Flags passing from GPU to host

Discussion created by Raistmer on Sep 17, 2011
Latest reply on Sep 18, 2011 by genaganna
what is the best buffer for this?

Many of my kernels need to return some small (<1kB) vector of flags that determines if subsequent GPU memory transfer to host is needed or not.

Do I understand right, that the best memory buffer for this vector would be
pre-pinned memory allocated on host and accessed by host via map/unmap commands?

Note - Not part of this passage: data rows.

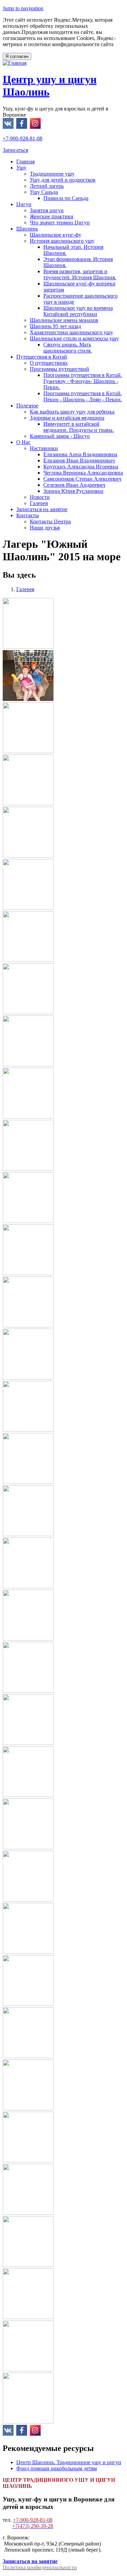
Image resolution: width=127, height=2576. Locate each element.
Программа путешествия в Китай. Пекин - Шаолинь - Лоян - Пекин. (82, 396)
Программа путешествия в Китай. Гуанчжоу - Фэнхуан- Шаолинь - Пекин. (82, 381)
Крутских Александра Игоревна (80, 466)
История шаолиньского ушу (62, 241)
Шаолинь (27, 229)
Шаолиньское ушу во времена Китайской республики (78, 311)
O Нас (23, 442)
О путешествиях (49, 363)
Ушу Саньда (44, 192)
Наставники (44, 448)
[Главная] (14, 63)
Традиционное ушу (52, 174)
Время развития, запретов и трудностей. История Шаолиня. (79, 274)
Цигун (23, 204)
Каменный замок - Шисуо (60, 436)
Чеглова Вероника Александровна (83, 473)
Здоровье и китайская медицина (67, 418)
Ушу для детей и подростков (63, 180)
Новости (40, 497)
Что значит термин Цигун (60, 222)
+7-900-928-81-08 (22, 138)
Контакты (27, 515)
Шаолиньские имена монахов (64, 320)
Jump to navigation (23, 8)
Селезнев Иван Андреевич (74, 485)
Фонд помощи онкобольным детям (56, 2468)
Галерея (39, 503)
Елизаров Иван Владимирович (79, 460)
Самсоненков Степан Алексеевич (82, 479)
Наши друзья (45, 527)
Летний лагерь (47, 186)
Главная (25, 161)
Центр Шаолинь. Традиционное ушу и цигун (68, 2462)
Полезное (27, 405)
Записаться (15, 150)
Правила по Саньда (65, 198)
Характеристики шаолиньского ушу (71, 332)
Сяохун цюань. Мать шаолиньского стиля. (67, 348)
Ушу (21, 167)
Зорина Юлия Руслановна (73, 491)
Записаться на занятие (41, 509)
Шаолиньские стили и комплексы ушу (74, 338)
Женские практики (51, 216)
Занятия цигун (47, 210)
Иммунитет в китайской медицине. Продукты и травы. (78, 427)
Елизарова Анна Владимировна (80, 454)
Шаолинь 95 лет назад (55, 326)
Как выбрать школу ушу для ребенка (72, 412)
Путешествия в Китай (41, 357)
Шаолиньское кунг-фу (55, 235)
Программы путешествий (59, 369)
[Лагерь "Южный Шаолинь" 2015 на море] (28, 647)
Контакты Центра (50, 521)
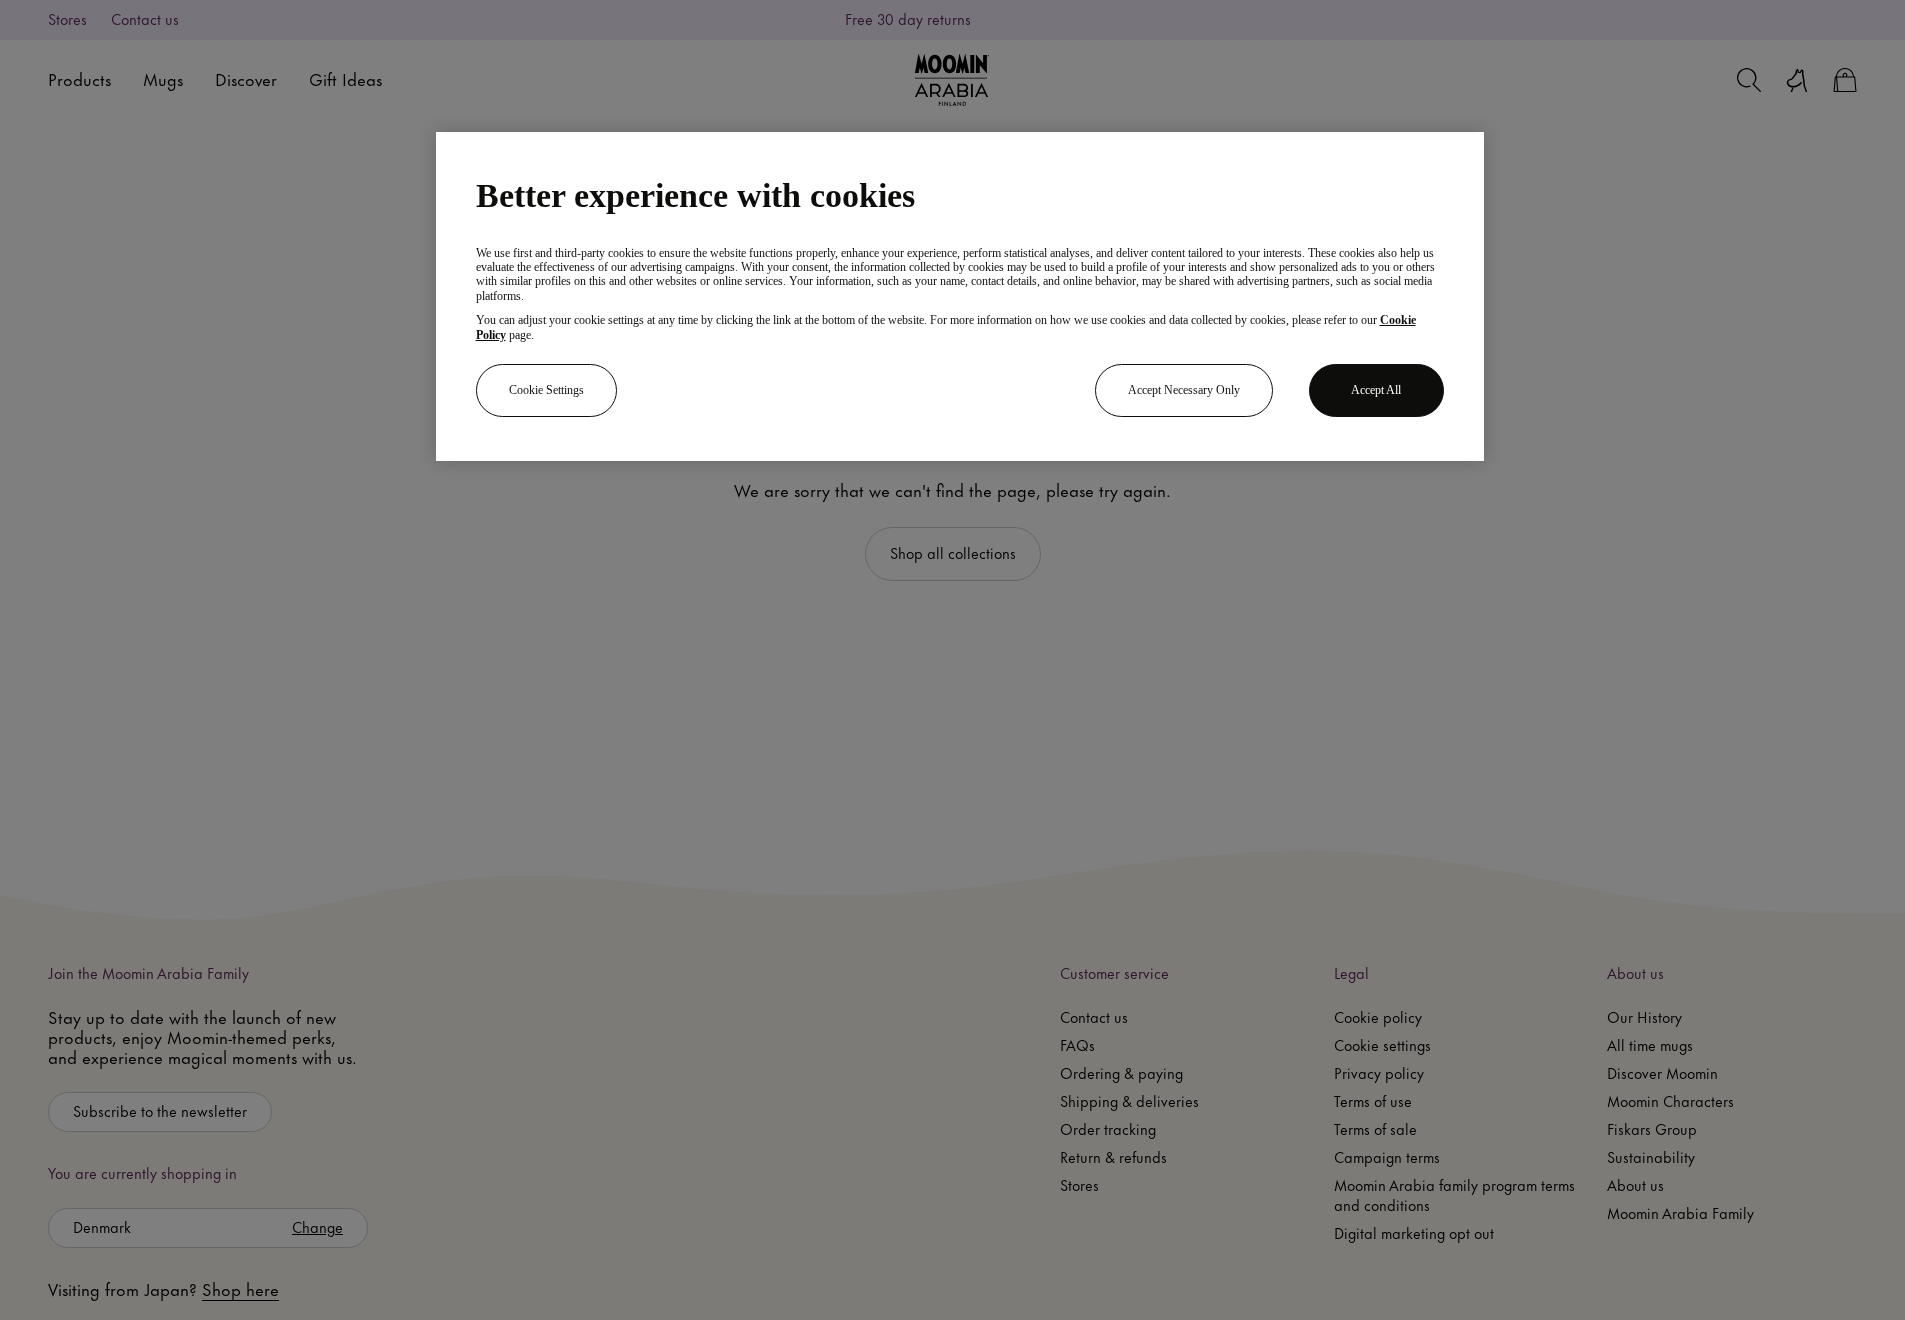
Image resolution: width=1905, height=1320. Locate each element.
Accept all (1376, 390)
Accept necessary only (1184, 390)
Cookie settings (546, 390)
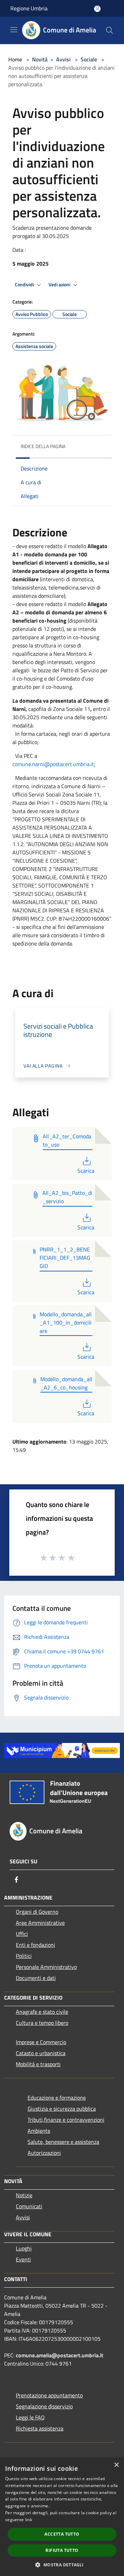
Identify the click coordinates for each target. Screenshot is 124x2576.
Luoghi (24, 2248)
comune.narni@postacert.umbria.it (53, 764)
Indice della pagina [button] (43, 446)
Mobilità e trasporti (38, 2064)
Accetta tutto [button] (61, 2534)
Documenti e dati (36, 1978)
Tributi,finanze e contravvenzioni (66, 2120)
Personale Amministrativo (46, 1967)
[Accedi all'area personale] (97, 9)
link (28, 2520)
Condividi (25, 284)
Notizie (24, 2195)
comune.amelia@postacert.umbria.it (59, 2355)
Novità (40, 59)
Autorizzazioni (44, 2153)
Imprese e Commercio (41, 2042)
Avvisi (63, 59)
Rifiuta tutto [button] (61, 2550)
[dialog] (62, 2517)
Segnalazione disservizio (44, 2406)
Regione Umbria (29, 8)
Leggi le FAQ (30, 2417)
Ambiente (39, 2131)
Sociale (89, 59)
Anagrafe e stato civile (42, 2012)
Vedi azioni (60, 284)
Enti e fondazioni (35, 1945)
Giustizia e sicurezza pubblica (62, 2108)
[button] (61, 2564)
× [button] (116, 2465)
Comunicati (29, 2206)
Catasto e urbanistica (40, 2053)
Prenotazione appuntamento (49, 2395)
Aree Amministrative (40, 1923)
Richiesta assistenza (39, 2428)
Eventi (23, 2259)
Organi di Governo (37, 1912)
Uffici (22, 1934)
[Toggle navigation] (14, 30)
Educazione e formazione (57, 2097)
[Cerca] (109, 30)
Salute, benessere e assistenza (63, 2142)
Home (15, 59)
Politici (24, 1956)
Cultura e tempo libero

Also, GPU should use that bufffer directly.

1. buffer = clCreateBuffer(CL_MEM_ALLOC_HOST_PTR) (but w/o CL_MEM_READ_ONLY flag)
2. address = clMapBuffer( buffer )

3. memset( address )
4. clEnqueueUnmapMemObject( buffer )
5. clEnqueueNDRangeKernel( buffer )
6. address = clMapBuffer( buffer )
7. read by CPU to check if flag==1
8. goto 3.

Also, maybe buffer = clCreateBuffer(CL_MEM_ALLOC_HOST_PTR | CL_MEM_READ_ONLY) should be used instead of buffer = clCreateBuffer(CL_MEM_ALLOC_HOST_PTR ) ?

What is better (provided only 1 launch from few hundreds will change flag from zero to 1) - to speedup GPU access with uncached memory usage or leave it cached to speedup subsequent checking by CPU?